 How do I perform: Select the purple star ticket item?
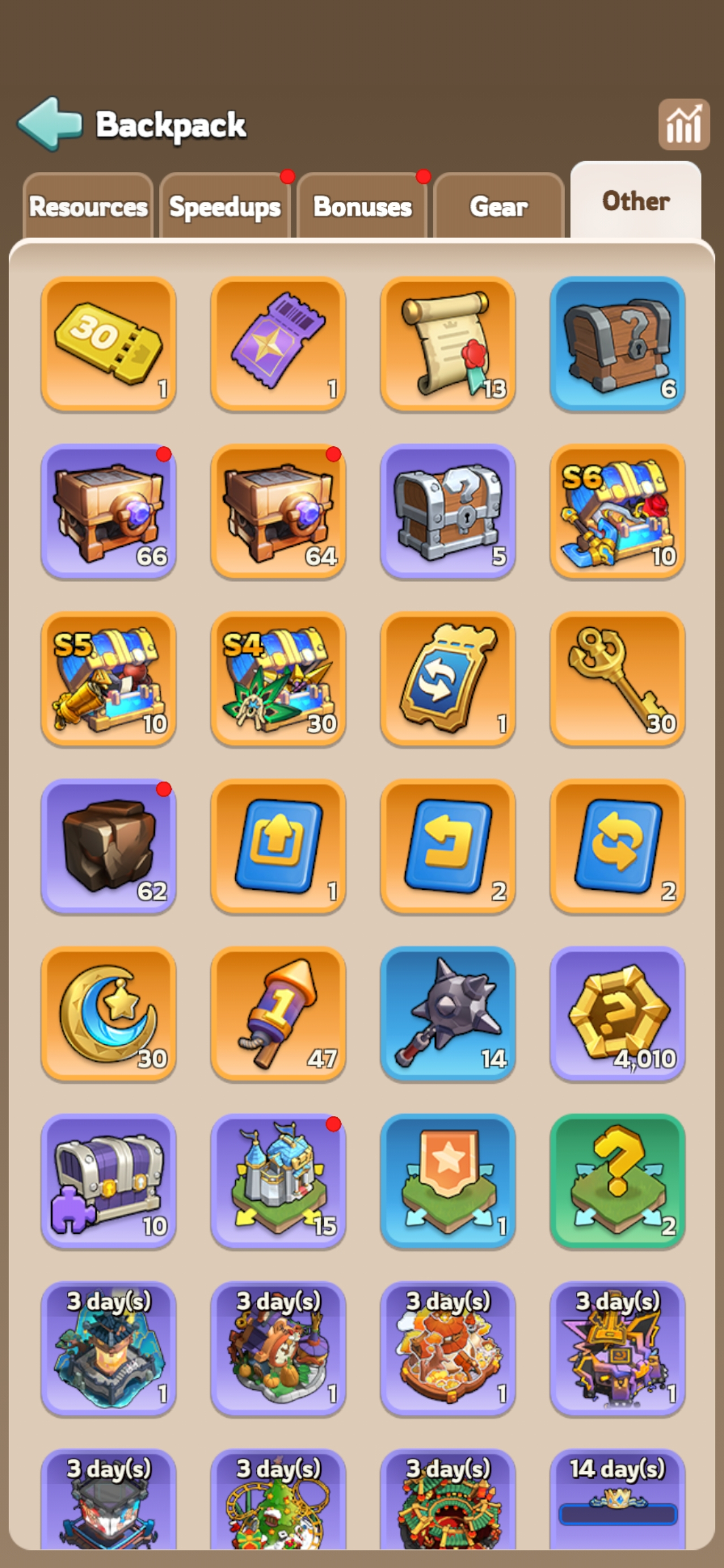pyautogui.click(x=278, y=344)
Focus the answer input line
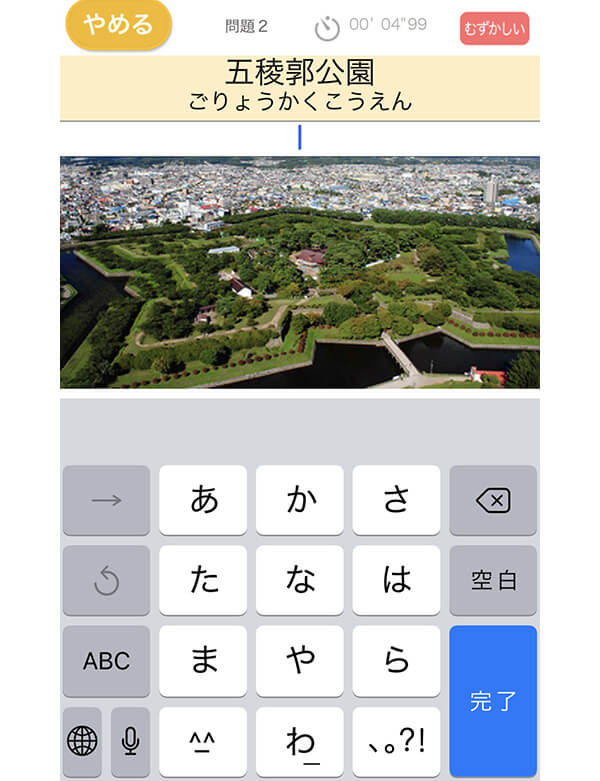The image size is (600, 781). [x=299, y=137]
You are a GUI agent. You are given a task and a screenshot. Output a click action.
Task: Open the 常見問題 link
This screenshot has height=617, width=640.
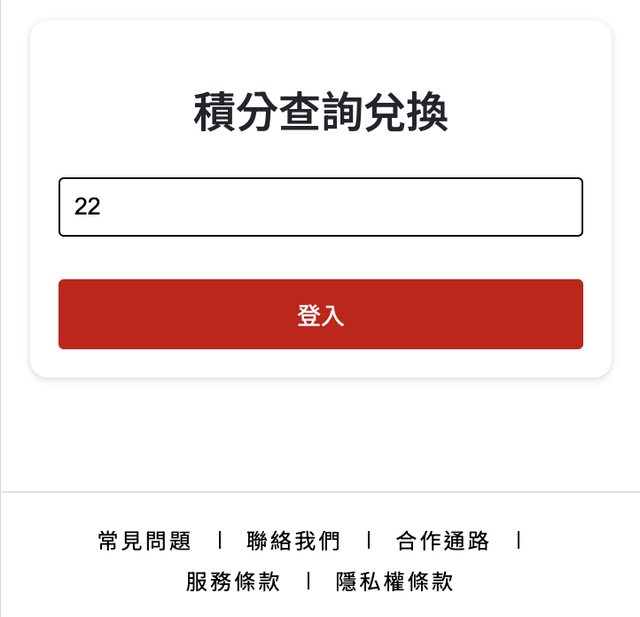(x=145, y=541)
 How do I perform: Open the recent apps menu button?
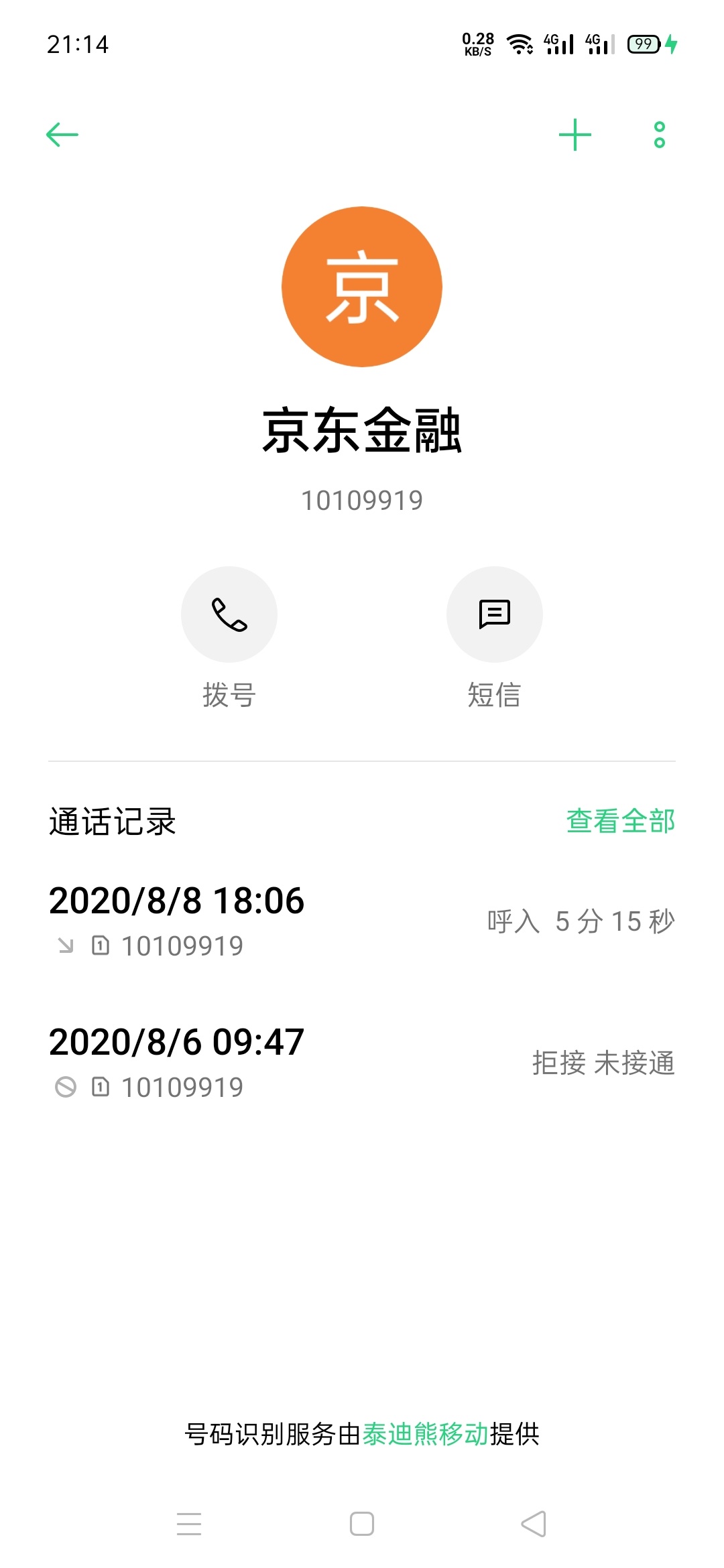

^^^^

Copy out all of the records above word for word, omitting the pictures.

 How do I perform: Select the purple star ticket item?
pyautogui.click(x=278, y=344)
Focus the answer input line
The image size is (600, 781). [x=299, y=137]
You are a GUI agent. You are given a task and a screenshot. Output a click action.
Task: Open the 常見問題 link
This screenshot has height=617, width=640.
(x=145, y=541)
 How do I perform: Open the recent apps menu button?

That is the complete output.